Comigo nada acontecia, apenas o prazer de estar com um homem jovem e
cheio de vida. Agora eu andava nua pela casa, estava me sentindo muito
bem comigo mesma. Me sentia bela. E, diante do espelho, penteava os
meus cabelos longos. Bruno
chegou. Elogiou-me, dizendo que eu estava diferente: mais sensual. Jantamos
e ele foi ao escritório arrumar seus papéis para a manhã seguinte. Como
de costume, fui levar o seu licor. Fiquei sentada observando-o. Ele
também parecia preocupado, diferente, irriquieto. Estabanadamente, Bruno
derrubou o licor no roupão. Ficou nervoso, e eu, pra acalmá-lo, comecei
a beijar seu rosto. Sem perceber, estávamos nos acariciando. Tirei o
seu roupão. Ele beijava todo o meu corpo. Nunca me senti tão excitada
assim com Bruno, e ele, da mesma maneira, parecia louco de tesão. O
que estaria acontecendo? Será que ele havia descoberto? Não, não podia
ser. No entanto, entreguei-me por inteiro às suas carícias. Bruno
me pegou no colo e me sentou na mesa. Abriu as minhas pernas com vigor,
sua língua não parava. Estava excitada, úmida e querendo ser penetrada,
mas ele continuava, e acabei gozando. Gemi de prazer, Bruno não parava,
acariciava-me mais e mais, até que me penetrou. Numa dança ritmada,
deslizamos pela mesa do escritório. Sentia sua respiração ofegante.

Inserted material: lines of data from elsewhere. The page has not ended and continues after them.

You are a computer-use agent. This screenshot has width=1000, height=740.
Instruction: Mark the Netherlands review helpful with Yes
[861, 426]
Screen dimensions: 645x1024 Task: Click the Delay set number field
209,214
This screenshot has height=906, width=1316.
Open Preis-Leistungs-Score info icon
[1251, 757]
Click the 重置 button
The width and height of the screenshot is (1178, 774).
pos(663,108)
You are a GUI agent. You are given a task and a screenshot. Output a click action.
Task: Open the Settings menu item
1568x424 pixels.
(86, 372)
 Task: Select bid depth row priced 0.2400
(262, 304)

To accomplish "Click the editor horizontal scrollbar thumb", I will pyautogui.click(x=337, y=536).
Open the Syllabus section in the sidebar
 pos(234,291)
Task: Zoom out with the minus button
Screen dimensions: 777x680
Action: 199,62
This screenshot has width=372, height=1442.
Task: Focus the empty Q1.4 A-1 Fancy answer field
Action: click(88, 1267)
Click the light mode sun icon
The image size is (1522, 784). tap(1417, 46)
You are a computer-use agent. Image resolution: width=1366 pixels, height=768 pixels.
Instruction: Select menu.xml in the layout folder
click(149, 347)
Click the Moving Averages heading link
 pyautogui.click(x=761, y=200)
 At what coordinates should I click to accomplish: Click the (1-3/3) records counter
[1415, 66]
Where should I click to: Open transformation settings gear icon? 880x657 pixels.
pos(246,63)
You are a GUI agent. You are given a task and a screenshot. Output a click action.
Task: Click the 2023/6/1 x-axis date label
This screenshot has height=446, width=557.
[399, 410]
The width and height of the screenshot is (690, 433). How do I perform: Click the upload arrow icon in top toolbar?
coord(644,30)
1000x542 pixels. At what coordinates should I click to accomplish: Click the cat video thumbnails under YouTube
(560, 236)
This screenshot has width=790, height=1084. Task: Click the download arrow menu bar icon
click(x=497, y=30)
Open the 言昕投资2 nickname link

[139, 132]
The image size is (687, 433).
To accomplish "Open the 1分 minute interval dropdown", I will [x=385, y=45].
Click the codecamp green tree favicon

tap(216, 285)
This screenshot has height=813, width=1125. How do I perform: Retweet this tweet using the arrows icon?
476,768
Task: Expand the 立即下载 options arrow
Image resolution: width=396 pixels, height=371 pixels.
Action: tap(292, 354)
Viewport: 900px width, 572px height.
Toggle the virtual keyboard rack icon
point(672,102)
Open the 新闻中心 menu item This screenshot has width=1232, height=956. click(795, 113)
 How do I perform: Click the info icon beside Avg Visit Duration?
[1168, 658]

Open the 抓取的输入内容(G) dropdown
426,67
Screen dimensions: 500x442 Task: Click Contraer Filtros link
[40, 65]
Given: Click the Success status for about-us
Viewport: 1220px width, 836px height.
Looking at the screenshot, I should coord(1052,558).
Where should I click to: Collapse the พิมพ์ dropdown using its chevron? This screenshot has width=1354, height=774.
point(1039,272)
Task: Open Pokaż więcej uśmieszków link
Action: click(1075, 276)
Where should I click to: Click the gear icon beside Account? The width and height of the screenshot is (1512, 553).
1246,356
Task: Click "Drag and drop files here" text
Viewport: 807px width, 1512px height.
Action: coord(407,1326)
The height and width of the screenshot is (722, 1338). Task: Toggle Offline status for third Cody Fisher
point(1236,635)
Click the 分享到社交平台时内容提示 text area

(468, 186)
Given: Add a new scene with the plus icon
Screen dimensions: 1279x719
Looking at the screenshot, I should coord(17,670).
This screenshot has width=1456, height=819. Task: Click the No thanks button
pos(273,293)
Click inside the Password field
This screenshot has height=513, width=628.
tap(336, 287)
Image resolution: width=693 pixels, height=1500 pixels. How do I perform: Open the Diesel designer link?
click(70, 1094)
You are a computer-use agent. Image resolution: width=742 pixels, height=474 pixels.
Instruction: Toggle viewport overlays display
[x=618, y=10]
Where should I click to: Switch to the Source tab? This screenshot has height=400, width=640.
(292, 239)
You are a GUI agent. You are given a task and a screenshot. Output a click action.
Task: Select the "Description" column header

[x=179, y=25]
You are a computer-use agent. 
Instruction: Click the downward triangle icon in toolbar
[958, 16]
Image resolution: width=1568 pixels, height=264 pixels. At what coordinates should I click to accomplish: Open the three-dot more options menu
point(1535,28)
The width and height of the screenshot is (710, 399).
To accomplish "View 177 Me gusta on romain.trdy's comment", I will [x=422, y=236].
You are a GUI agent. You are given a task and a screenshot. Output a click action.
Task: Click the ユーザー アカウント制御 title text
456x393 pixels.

Um calafrio percorreu a minha espinha, uma sensação de estar caindo
entre nuvens, a cabeça zonza, o escritório parecia girar, tudo parecia
estar fora do lugar. Ele, meio rouco, gritou que ia gozar, e, no mesmo
instante, pela primeira vez tive um orgasmo pleno, único. Antes de nos
separarmos, mordi seu pau com meus pequenos lábios, novamente sentimos
prazer. Sussurramos
alguma coisa e ficamos estendidos na mesa, olhando o teto. Não dissemos
uma só palavra. Éramos cúmplices daquela noite especial. Fomos pra cama
e dormimos abraçados até a manhã seguinte. Naquele
momento me senti culpada por traí-lo. Mas já estava consumado. Percebi
que essa noite especial não teria acontecido se não tivesse encontrado
a jovialidade do meu amante. Na hora do almoço, fui encontrar-me com Leonel e novamente transamos. Leonel passou a ser meu aperitivo predileto: blinis com caviar. Bruno, o meu prato principal: lagosta à thermidor.